Робин даже затрепетала: она гордилась своей наблюдательностью, недаром у нее с детства была мечта, которая пока не сбылась, но для этого великана, шагавшего рядом с ней, стала делом жизни. С умным видом она принялась разглядывать улицу из конца в конец, пытаясь представить, что можно делать в таком месте около двух часов ночи, в мороз и снегопад.
– Сюда, – указал Страйк, не дав ей возможности отличиться, и они бок о бок двинулись по Беллами-роуд.
Улица исподволь сворачивала влево, открывая примерно шесть десятков домов, почти одинаковых, с блестящими черными дверями и короткими перилами по обеим сторонам чисто-белых ступеней, на которых стояли кадки с затейливо подстриженными вечнозелеными растениями. Кое-где виднелись мраморные львы, а также латунные таблички с именами и профессиями жильцов; в окнах верхних этажей светились люстры, а одна дверь стояла нараспашку, открывая черно-белый кафель пола, выложенный в шахматном порядке, картины в золоченых рамах и георгианскую лестницу.
На ходу Страйк обдумывал информацию, которую Робин утром нашла в интернете. Как он и подозревал, Бристоу покривил душой, сказав, что полиция даже не пыталась разыскать Бегуна и его пособника. Среди многочисленных, зачастую экзальтированных текстов, сохранившихся в интернете, затесались призывы к тем двоим выйти на связь с полицией, но результатов, похоже, это не дало.

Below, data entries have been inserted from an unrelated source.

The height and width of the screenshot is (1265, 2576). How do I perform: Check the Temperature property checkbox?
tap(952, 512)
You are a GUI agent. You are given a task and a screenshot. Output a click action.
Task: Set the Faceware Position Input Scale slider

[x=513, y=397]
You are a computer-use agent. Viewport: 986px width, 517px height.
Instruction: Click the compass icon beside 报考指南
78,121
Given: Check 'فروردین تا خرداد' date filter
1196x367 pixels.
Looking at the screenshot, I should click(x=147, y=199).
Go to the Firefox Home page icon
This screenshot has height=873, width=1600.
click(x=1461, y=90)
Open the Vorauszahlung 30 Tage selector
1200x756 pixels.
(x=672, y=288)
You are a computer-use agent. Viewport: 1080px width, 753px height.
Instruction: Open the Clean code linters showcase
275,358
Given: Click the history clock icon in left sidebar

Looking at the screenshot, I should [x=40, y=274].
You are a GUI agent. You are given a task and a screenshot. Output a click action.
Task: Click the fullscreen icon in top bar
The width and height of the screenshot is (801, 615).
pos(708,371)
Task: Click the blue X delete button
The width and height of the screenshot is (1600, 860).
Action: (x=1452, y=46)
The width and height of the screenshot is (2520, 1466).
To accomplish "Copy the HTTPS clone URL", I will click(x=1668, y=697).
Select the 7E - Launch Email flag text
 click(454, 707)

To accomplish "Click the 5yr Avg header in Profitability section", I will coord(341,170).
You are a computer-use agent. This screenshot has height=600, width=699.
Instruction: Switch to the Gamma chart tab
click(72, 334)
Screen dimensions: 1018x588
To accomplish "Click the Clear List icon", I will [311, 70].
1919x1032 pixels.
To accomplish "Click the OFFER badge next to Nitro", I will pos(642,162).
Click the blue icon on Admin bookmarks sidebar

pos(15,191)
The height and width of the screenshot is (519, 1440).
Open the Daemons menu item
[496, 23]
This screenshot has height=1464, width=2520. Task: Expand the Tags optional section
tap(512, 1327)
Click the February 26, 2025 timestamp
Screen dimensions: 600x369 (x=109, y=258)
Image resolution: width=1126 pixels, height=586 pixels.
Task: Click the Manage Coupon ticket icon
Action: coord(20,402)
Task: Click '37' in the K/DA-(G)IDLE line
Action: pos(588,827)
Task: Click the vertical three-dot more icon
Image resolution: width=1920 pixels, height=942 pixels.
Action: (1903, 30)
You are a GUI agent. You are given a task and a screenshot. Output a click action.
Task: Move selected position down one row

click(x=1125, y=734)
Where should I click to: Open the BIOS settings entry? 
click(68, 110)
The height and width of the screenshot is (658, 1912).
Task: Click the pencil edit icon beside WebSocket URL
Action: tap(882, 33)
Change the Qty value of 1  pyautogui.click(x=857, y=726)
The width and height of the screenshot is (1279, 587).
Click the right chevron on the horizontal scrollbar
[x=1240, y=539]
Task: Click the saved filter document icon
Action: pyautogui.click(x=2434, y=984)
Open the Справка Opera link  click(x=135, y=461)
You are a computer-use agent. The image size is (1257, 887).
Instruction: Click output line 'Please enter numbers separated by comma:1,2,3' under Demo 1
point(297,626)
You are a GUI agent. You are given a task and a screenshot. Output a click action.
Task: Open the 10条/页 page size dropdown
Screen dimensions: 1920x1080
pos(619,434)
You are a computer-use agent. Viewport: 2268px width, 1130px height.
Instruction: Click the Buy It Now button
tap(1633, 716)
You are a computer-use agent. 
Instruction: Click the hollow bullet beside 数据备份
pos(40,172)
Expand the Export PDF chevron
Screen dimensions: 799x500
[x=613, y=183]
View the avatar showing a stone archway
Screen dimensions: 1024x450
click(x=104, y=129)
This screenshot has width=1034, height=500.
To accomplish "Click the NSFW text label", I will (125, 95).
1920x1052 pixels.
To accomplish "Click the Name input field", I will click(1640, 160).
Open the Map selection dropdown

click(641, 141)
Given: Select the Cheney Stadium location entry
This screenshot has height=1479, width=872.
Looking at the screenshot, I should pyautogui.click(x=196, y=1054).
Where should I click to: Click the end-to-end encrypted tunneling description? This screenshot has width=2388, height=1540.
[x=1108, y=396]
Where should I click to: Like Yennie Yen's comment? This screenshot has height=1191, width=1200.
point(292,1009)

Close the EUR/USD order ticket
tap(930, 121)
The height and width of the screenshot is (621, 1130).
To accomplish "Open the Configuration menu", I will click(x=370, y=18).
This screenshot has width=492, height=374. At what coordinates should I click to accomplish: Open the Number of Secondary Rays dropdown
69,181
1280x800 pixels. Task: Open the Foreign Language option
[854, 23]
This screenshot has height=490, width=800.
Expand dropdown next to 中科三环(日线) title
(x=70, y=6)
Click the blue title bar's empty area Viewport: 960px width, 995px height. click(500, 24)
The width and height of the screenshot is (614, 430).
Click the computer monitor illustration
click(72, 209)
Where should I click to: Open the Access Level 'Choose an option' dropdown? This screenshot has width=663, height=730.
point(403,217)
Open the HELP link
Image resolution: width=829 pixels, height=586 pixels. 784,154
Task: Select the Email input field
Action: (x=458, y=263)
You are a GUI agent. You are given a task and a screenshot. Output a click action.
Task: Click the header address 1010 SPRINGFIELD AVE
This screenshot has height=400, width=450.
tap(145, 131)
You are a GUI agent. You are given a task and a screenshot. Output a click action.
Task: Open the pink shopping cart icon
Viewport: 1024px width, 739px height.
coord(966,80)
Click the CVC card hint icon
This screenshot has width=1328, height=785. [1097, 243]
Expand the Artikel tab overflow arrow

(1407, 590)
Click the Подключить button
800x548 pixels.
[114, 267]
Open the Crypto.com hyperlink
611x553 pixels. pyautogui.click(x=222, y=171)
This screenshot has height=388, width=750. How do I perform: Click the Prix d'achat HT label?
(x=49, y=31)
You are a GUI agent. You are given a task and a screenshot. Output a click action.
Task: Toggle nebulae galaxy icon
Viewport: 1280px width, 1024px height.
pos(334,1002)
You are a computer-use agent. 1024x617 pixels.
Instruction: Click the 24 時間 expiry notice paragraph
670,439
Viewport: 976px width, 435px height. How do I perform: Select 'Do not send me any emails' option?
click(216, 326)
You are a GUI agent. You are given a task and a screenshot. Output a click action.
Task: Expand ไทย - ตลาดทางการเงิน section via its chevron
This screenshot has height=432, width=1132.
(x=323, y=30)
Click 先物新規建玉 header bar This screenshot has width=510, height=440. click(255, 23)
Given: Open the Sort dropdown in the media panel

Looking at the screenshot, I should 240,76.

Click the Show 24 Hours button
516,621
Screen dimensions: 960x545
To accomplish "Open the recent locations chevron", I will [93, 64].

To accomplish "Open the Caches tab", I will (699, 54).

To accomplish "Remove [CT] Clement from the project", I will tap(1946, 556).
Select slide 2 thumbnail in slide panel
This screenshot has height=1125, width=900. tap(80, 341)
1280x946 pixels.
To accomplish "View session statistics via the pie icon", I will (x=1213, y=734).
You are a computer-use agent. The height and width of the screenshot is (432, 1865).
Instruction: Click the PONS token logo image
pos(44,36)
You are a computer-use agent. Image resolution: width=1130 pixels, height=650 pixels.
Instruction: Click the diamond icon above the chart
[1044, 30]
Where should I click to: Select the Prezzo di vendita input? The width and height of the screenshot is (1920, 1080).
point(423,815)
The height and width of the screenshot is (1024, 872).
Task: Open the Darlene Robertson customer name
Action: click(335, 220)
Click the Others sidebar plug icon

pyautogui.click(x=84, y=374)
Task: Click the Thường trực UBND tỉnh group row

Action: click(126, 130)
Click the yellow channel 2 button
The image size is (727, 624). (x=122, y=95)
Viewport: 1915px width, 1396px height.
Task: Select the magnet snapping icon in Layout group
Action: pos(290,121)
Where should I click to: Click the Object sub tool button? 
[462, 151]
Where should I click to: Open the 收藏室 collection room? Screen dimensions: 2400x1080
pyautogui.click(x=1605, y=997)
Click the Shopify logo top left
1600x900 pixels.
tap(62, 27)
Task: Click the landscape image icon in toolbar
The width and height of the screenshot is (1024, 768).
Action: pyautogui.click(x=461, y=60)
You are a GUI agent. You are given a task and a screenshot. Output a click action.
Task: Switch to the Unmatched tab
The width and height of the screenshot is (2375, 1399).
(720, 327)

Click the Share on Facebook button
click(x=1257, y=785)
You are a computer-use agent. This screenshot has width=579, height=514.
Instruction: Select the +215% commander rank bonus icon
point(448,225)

Страйк, в отличие от Бристоу, не находил в действиях полиции никаких упущений. А сработавшая автомобильная сигнализация доходчиво объясняла, почему парни дали деру и не спешили о себе заявлять. К тому же Бристоу, вероятно, плохо представлял качество съемки: камеры видеонаблюдения, как подсказывал богатый опыт Страйка, зачастую выдавали мутное черно-белое изображение, которое не позволяло даже приблизительно установить внешность человека.
А еще Страйк заметил, что Бристоу ни в своих записях, ни в личной беседе ни словом не обмолвился об анализе образцов ДНК, взятых в квартире его сестры. Вероятно, следов чужой ДНК обнаружено не было, коль скоро полиция с такой готовностью исключила Бегуна и его пособника из числа подозреваемых. Однако Страйк прекрасно знал, что с готовностью отбросить такую «мелочь», как анализ ДНК, можно и без злого умысла: если ты, к примеру, допускаешь возможность контаминации, а то и умелое заметание следов. Если видишь только то, что тебе удобно, и закрываешь глаза на нежелательные, упрямые факты.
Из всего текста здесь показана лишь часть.